Sérigraphie sur panneaux en merisier, gravure et feu.

Une maison regorge de souvenirs et d’histoires. Ses murs se marquent de tous nos gestes du quotidien, de nos doutes, de nos réussites et de nos échecs. La maison est une seconde peau. Elle nous tient au chaud l’hiver et veille à nous protéger du monde extérieur. Mais qu’arrive-t-il lorsque ce lieu nous est brusquement arraché?

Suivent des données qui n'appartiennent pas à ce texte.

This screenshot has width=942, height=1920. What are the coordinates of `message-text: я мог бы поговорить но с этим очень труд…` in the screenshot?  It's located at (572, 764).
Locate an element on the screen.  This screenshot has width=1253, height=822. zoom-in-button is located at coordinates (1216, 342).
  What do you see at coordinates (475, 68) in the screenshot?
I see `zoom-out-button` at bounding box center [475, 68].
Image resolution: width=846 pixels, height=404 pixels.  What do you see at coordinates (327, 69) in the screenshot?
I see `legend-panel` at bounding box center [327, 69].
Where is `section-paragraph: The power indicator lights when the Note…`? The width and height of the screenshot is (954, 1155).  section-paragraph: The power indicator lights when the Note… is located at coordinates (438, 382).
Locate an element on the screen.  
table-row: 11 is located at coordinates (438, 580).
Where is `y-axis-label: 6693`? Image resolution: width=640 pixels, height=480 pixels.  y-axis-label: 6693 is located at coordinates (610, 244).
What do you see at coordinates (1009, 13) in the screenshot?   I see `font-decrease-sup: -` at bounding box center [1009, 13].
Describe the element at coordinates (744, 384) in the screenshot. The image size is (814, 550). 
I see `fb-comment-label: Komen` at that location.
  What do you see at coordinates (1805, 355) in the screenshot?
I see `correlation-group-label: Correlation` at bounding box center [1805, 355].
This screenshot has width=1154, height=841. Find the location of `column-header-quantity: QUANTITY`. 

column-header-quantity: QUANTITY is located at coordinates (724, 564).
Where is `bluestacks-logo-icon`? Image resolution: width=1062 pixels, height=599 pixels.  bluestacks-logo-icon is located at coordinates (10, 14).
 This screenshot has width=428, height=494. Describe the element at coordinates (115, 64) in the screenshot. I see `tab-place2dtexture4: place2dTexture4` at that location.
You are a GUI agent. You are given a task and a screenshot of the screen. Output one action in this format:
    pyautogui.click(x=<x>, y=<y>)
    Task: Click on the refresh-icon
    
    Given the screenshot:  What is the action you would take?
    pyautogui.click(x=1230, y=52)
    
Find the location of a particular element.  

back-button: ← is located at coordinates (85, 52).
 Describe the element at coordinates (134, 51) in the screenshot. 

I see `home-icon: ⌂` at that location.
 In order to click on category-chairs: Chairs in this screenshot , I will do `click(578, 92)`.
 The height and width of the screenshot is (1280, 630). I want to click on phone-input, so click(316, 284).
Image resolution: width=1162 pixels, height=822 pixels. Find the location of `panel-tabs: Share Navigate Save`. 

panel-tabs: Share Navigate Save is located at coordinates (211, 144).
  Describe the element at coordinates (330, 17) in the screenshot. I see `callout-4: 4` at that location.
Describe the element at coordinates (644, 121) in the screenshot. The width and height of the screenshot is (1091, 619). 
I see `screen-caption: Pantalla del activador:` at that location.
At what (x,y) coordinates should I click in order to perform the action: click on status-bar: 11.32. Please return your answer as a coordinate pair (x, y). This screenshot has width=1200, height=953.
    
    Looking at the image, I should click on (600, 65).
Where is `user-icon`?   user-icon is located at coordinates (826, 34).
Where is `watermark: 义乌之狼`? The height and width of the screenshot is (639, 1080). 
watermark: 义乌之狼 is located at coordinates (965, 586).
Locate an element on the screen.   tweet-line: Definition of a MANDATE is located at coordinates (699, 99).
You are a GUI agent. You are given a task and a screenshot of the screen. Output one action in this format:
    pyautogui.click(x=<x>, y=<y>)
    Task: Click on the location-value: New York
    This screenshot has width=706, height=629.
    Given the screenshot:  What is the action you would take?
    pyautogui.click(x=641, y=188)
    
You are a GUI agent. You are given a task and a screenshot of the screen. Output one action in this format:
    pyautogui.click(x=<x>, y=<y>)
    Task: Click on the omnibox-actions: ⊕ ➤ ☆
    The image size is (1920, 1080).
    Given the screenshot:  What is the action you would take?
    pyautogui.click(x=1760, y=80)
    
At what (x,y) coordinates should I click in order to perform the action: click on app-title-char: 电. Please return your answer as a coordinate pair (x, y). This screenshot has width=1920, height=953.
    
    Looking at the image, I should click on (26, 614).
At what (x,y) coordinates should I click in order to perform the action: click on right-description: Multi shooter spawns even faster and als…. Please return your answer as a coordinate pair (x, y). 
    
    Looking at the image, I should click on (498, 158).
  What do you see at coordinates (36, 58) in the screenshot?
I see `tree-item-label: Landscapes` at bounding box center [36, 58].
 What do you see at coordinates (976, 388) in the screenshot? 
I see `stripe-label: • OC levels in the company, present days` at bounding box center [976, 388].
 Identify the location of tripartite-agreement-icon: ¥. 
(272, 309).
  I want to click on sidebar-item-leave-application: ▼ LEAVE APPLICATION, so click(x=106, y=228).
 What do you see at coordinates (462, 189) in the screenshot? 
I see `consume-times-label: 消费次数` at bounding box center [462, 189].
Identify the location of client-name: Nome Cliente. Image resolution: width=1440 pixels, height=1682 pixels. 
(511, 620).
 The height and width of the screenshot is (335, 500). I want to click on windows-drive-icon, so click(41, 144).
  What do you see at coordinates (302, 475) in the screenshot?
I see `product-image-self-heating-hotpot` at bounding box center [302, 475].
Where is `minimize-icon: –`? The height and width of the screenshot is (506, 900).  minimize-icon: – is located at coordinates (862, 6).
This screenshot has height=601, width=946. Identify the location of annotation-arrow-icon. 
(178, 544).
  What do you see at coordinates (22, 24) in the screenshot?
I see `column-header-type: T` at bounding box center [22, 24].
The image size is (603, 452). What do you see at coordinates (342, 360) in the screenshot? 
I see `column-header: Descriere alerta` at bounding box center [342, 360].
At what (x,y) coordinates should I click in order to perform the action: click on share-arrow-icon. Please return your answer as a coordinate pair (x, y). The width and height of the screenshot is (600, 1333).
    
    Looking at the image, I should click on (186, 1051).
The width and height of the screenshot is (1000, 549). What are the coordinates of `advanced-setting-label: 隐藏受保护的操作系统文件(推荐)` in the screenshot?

En avril 2024, la maison qui m’a vu grandir a subi un violent incendie. En une nuit, le feu a transformé ce lieu en modifiant ses textures et en dévorant les souvenirs contenus entre ses murs. Devant ce drame, j’ai ressenti une urgence de documenter photographiquement chaque étape, de l’incendie jusqu’à la démolition de la maison. L’œuvre 1802 4e Rue est une étape cruciale dans mon processus de deuil. Avec un regard poétique, sensible et optimiste, je souhaite mettre en lumière ce que les flammes laissent derrière. En effet, le feu nous arrache bien des choses lors d’un incendie, mais il peut aussi révéler une beauté insoupçonnée. Cette œuvre est le reflet de ma mémoire face à cet événement. Plus le temps avance, plus mes souvenirs s’effritent, se désintègrent et se transforment pour laisser place à des fragments qui reconstitue l’histoire du lieu. C’est pourquoi les images dans l’œuvre ont été traitées de manière à créer une dynamique entre l’apparaissant et le disparaissant. Par son aspect architectural, l’œuvre vise à rappeler la dimension physique de notre rapport à la maison ainsi qu’à ses murs dans lesquels ont été encrées les images. Ensuite, j’ai utilisé les flammes pour brûler les matériaux et les impressions afin de recréer cette poésie que j’ai vue dans le 1802 4e Rue. Par cette œuvre, je désire souligner que, même dans la profonde noirceur, une fleur poussera dans l’empreinte de ce qui a été ma maison.